I just thought I would inject a little humor.
There are smart evolutionists, and then there are the not so smart ones. Let's just say this is the first time I've seen an evolutionist claim that beak tissue is descended from teeth.
Aah, from reading the article a little more closely, it says
Now why a guy would want a chicken with a big 'ol giant lizard tail, I have no idea...except;
If this works, one could open up really bitchin' fried "alligator" tail/fried chicken stand.
It could work(!), as long as one didn't forget to also offer up good biscuits, beans, and coleslaw, too.

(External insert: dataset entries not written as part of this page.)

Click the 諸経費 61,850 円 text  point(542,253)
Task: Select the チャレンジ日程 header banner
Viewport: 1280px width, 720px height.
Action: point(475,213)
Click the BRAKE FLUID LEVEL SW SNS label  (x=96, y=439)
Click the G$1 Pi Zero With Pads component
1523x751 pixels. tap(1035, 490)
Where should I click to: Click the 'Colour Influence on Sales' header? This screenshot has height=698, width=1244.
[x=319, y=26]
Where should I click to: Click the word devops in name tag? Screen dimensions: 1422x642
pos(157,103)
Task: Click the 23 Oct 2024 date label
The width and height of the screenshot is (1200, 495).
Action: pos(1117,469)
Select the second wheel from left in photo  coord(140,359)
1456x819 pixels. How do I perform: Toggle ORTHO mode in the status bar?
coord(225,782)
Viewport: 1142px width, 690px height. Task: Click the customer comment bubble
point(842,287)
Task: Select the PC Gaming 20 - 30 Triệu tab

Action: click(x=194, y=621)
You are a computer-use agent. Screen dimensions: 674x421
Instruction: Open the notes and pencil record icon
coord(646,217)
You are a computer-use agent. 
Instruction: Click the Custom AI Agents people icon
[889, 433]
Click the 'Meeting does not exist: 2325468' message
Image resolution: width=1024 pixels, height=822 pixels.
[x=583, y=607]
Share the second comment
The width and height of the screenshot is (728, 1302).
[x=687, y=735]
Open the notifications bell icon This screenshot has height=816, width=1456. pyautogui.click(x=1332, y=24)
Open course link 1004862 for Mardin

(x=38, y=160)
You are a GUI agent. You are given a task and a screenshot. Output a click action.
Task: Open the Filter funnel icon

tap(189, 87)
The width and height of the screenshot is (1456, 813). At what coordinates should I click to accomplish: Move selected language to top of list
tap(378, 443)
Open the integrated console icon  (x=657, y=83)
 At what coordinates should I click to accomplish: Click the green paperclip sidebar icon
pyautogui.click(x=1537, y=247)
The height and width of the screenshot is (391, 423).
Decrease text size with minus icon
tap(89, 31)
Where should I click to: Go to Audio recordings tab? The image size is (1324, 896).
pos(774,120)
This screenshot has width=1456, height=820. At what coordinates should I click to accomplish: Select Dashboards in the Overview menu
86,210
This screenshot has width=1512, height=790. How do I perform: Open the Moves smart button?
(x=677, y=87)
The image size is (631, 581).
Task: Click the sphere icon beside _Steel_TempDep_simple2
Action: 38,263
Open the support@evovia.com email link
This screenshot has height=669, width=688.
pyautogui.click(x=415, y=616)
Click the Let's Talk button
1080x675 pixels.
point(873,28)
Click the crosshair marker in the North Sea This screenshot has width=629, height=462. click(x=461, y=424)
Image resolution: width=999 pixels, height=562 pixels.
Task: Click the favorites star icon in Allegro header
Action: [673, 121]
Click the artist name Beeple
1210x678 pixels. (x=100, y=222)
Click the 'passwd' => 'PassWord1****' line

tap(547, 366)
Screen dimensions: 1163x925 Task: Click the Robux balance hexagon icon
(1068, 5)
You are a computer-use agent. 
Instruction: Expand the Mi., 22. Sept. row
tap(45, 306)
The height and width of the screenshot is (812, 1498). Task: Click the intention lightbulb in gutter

don’t forget the honey butter!
Now you’re talking.
More white meat!!!
YEC INTREP
The third drumstick?
BIG drumstick! Fire up the barbie.
I’m not sure I want to eat chicken butt.
A chicken with a 30 foot tail would be worth paying 50 cents to see at a gas station along Route 66.
I prefer pig or cow butt myself but I’m not that picky.
“Frankenchicken”
“It’s shocking that inaccuracies like this continue to seep through contemporary and mainstream science articles.”
It is worse when it is done at a university level. I remember taking an intro zoology (freshman level) course while a university student back in the late 70s. The instructor was still using Haeckel’s(sp?) recapitualization theory as “proof” of evolution. Even at that time the theory had long been abandoned. Of course, that recapitualization was shown to be false didn’t invalidate evolution, but it was disturbing that it was still being used as evidence to support evolutionary theory.